==== Records supplied
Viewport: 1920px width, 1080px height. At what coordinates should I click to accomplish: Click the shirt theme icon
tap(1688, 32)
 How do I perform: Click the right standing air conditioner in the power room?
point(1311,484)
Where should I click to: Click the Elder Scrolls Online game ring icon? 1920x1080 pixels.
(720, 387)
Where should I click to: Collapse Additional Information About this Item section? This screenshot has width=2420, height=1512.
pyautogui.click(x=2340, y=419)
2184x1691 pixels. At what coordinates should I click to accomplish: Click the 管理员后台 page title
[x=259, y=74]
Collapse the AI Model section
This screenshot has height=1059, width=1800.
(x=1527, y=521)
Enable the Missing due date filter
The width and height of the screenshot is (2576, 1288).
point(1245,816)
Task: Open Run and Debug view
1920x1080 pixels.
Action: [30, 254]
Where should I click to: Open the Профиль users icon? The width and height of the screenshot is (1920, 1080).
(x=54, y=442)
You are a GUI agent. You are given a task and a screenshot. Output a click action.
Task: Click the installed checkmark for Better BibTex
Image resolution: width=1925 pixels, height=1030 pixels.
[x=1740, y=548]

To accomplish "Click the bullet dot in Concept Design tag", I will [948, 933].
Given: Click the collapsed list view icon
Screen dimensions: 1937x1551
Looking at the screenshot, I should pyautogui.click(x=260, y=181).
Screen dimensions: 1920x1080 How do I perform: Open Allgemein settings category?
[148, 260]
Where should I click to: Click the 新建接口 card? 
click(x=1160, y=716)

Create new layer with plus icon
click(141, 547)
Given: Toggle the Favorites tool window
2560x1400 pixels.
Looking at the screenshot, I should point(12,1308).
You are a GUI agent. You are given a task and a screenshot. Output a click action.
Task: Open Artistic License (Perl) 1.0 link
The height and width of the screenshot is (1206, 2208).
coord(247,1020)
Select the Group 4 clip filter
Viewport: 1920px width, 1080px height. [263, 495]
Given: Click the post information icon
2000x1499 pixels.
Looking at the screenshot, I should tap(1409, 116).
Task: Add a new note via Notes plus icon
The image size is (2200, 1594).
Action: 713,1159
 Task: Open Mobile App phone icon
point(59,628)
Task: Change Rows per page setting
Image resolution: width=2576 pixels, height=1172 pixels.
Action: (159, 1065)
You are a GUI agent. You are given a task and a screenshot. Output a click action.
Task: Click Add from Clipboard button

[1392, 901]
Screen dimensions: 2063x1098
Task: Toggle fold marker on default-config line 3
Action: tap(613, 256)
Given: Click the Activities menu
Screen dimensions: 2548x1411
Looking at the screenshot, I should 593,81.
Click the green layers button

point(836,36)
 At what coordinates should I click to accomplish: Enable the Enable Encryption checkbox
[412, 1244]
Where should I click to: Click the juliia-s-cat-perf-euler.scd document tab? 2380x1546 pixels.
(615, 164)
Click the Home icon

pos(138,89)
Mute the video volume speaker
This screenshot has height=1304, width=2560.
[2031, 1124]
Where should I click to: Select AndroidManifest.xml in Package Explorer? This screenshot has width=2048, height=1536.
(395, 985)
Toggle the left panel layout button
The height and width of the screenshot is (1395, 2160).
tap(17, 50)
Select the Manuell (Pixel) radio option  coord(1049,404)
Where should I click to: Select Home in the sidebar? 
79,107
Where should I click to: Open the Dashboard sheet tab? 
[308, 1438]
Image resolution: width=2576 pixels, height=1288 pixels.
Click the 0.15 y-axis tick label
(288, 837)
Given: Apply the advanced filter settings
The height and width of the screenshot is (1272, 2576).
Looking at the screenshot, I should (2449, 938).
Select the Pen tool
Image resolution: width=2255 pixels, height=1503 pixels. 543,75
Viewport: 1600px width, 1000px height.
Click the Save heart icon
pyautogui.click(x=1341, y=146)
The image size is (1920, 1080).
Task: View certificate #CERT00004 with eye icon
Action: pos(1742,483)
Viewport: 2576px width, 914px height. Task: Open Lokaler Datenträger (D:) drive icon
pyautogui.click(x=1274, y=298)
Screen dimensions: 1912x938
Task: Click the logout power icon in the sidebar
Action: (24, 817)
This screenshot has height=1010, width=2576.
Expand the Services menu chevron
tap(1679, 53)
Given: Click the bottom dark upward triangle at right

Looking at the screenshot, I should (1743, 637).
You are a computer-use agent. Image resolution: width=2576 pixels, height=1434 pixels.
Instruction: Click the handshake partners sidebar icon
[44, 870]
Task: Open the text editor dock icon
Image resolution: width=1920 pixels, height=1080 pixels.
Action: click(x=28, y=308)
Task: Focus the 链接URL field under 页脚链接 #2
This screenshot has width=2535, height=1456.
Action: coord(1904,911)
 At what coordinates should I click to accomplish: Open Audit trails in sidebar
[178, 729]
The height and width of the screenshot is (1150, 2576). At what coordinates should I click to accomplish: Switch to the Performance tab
========
» Task objective
An exact retyping of the full listing is required.

» Response for this exercise
Viewport: 1920px width, 1080px height. At what coordinates should I click to accomplish: Click the shirt theme icon
tap(1688, 32)
 How do I perform: Click the right standing air conditioner in the power room?
point(1311,484)
Where should I click to: Click the Elder Scrolls Online game ring icon? 1920x1080 pixels.
(720, 387)
Where should I click to: Collapse Additional Information About this Item section? This screenshot has width=2420, height=1512.
pyautogui.click(x=2340, y=419)
2184x1691 pixels. At what coordinates should I click to accomplish: Click the 管理员后台 page title
[x=259, y=74]
Collapse the AI Model section
This screenshot has height=1059, width=1800.
(x=1527, y=521)
Enable the Missing due date filter
The width and height of the screenshot is (2576, 1288).
point(1245,816)
Task: Open Run and Debug view
1920x1080 pixels.
Action: [30, 254]
Where should I click to: Open the Профиль users icon? The width and height of the screenshot is (1920, 1080).
(x=54, y=442)
You are a GUI agent. You are given a task and a screenshot. Output a click action.
Task: Click the installed checkmark for Better BibTex
Image resolution: width=1925 pixels, height=1030 pixels.
[x=1740, y=548]

To accomplish "Click the bullet dot in Concept Design tag", I will [948, 933].
Given: Click the collapsed list view icon
Screen dimensions: 1937x1551
Looking at the screenshot, I should pyautogui.click(x=260, y=181).
Screen dimensions: 1920x1080 How do I perform: Open Allgemein settings category?
[148, 260]
Where should I click to: Click the 新建接口 card? 
click(x=1160, y=716)

Create new layer with plus icon
click(141, 547)
Given: Toggle the Favorites tool window
2560x1400 pixels.
Looking at the screenshot, I should point(12,1308).
You are a GUI agent. You are given a task and a screenshot. Output a click action.
Task: Open Artistic License (Perl) 1.0 link
The height and width of the screenshot is (1206, 2208).
coord(247,1020)
Select the Group 4 clip filter
Viewport: 1920px width, 1080px height. [263, 495]
Given: Click the post information icon
2000x1499 pixels.
Looking at the screenshot, I should tap(1409, 116).
Task: Add a new note via Notes plus icon
The image size is (2200, 1594).
Action: 713,1159
 Task: Open Mobile App phone icon
point(59,628)
Task: Change Rows per page setting
Image resolution: width=2576 pixels, height=1172 pixels.
Action: (159, 1065)
You are a GUI agent. You are given a task and a screenshot. Output a click action.
Task: Click Add from Clipboard button

[1392, 901]
Screen dimensions: 2063x1098
Task: Toggle fold marker on default-config line 3
Action: tap(613, 256)
Given: Click the Activities menu
Screen dimensions: 2548x1411
Looking at the screenshot, I should 593,81.
Click the green layers button

point(836,36)
 At what coordinates should I click to accomplish: Enable the Enable Encryption checkbox
[412, 1244]
Where should I click to: Click the juliia-s-cat-perf-euler.scd document tab? 2380x1546 pixels.
(615, 164)
Click the Home icon

pos(138,89)
Mute the video volume speaker
This screenshot has height=1304, width=2560.
[2031, 1124]
Where should I click to: Select AndroidManifest.xml in Package Explorer? This screenshot has width=2048, height=1536.
(395, 985)
Toggle the left panel layout button
The height and width of the screenshot is (1395, 2160).
tap(17, 50)
Select the Manuell (Pixel) radio option  coord(1049,404)
Where should I click to: Select Home in the sidebar? 
79,107
Where should I click to: Open the Dashboard sheet tab? 
[308, 1438]
Image resolution: width=2576 pixels, height=1288 pixels.
Click the 0.15 y-axis tick label
(288, 837)
Given: Apply the advanced filter settings
The height and width of the screenshot is (1272, 2576).
Looking at the screenshot, I should (2449, 938).
Select the Pen tool
Image resolution: width=2255 pixels, height=1503 pixels. 543,75
Viewport: 1600px width, 1000px height.
Click the Save heart icon
pyautogui.click(x=1341, y=146)
The image size is (1920, 1080).
Task: View certificate #CERT00004 with eye icon
Action: pos(1742,483)
Viewport: 2576px width, 914px height. Task: Open Lokaler Datenträger (D:) drive icon
pyautogui.click(x=1274, y=298)
Screen dimensions: 1912x938
Task: Click the logout power icon in the sidebar
Action: (24, 817)
This screenshot has height=1010, width=2576.
Expand the Services menu chevron
tap(1679, 53)
Given: Click the bottom dark upward triangle at right

Looking at the screenshot, I should (1743, 637).
You are a computer-use agent. Image resolution: width=2576 pixels, height=1434 pixels.
Instruction: Click the handshake partners sidebar icon
[44, 870]
Task: Open the text editor dock icon
Image resolution: width=1920 pixels, height=1080 pixels.
Action: click(x=28, y=308)
Task: Focus the 链接URL field under 页脚链接 #2
This screenshot has width=2535, height=1456.
Action: coord(1904,911)
 At what coordinates should I click to accomplish: Open Audit trails in sidebar
[178, 729]
The height and width of the screenshot is (1150, 2576). At what coordinates should I click to accomplish: Switch to the Performance tab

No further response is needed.